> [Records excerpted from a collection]
########
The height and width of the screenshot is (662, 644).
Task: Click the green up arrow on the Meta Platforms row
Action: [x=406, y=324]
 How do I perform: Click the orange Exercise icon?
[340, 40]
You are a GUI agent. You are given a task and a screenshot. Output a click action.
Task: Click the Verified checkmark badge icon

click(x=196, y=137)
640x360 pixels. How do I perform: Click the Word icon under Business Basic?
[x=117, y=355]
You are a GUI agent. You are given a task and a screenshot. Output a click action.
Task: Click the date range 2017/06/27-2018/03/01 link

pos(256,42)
########
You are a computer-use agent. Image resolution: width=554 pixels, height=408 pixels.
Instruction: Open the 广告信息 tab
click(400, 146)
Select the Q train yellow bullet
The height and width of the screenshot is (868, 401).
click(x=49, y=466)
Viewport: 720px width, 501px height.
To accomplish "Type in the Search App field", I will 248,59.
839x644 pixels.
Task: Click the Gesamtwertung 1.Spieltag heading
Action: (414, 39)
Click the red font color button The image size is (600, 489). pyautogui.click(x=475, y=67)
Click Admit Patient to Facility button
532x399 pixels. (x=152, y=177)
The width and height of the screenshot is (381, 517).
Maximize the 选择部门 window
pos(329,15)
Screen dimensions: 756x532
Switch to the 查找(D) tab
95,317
########
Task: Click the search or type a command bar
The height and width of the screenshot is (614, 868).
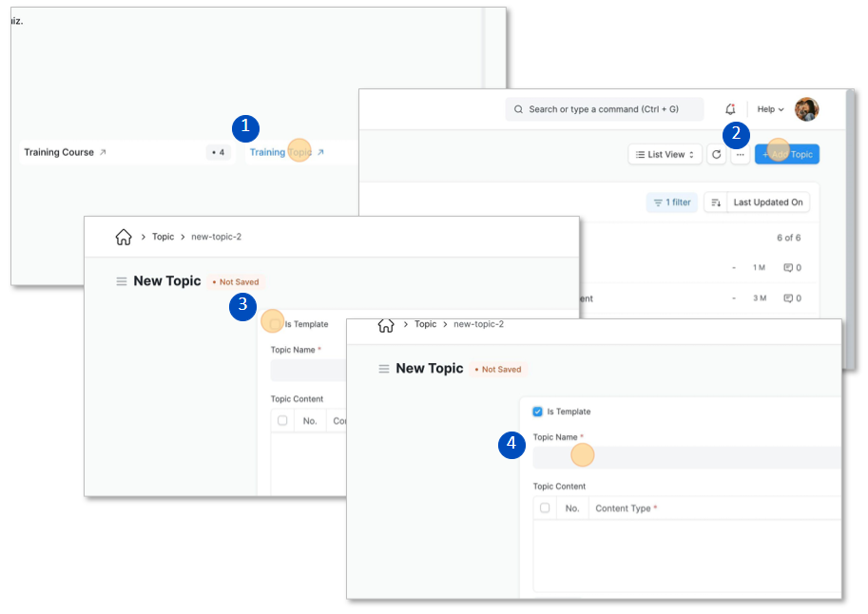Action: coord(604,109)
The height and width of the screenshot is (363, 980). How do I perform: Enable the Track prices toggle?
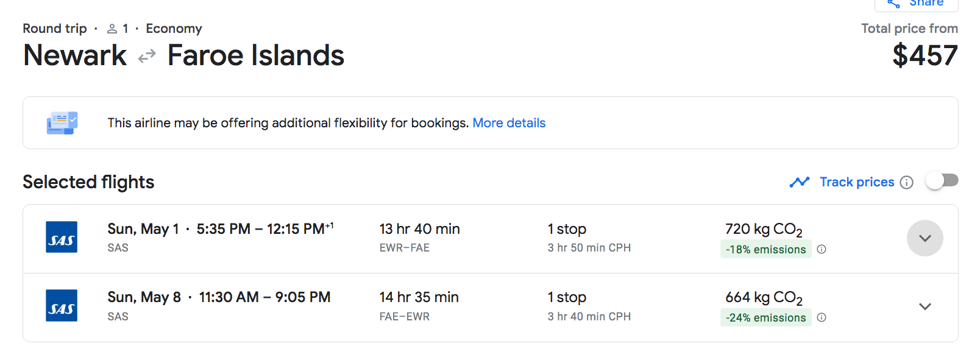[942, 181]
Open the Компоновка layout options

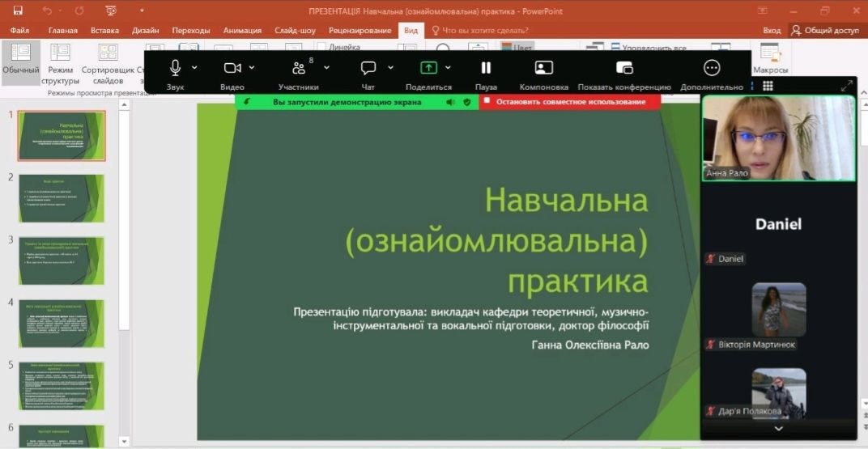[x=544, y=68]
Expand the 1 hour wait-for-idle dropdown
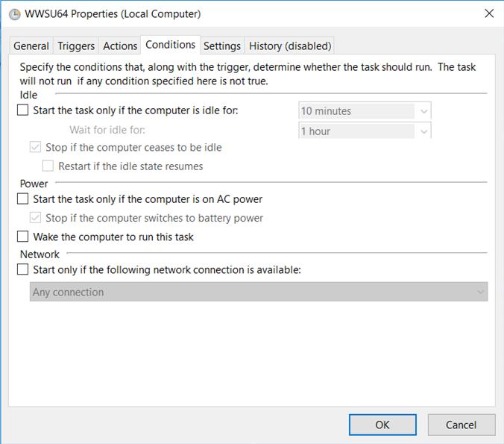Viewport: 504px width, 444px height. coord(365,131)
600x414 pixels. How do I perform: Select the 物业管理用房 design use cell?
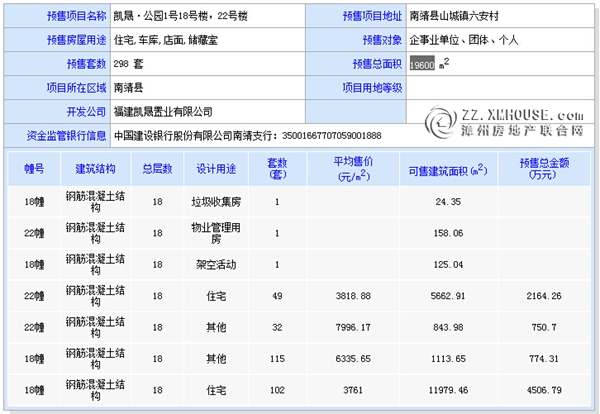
########
Using the entries above, write out exactly the lines from the one with "The height and width of the screenshot is (614, 868)." through the one with "600x414 pixels. How", ends included. Leave out any pictures.

> [SOLUTION TO THIS TASK]
The height and width of the screenshot is (614, 868).
Action: coord(604,109)
The height and width of the screenshot is (363, 980). How do I perform: Enable the Track prices toggle?
[942, 181]
Open the Компоновка layout options

[x=544, y=68]
Expand the 1 hour wait-for-idle dropdown
Viewport: 504px width, 444px height. coord(365,131)
600x414 pixels. How do I perform: Select the 物业管理用房 design use cell?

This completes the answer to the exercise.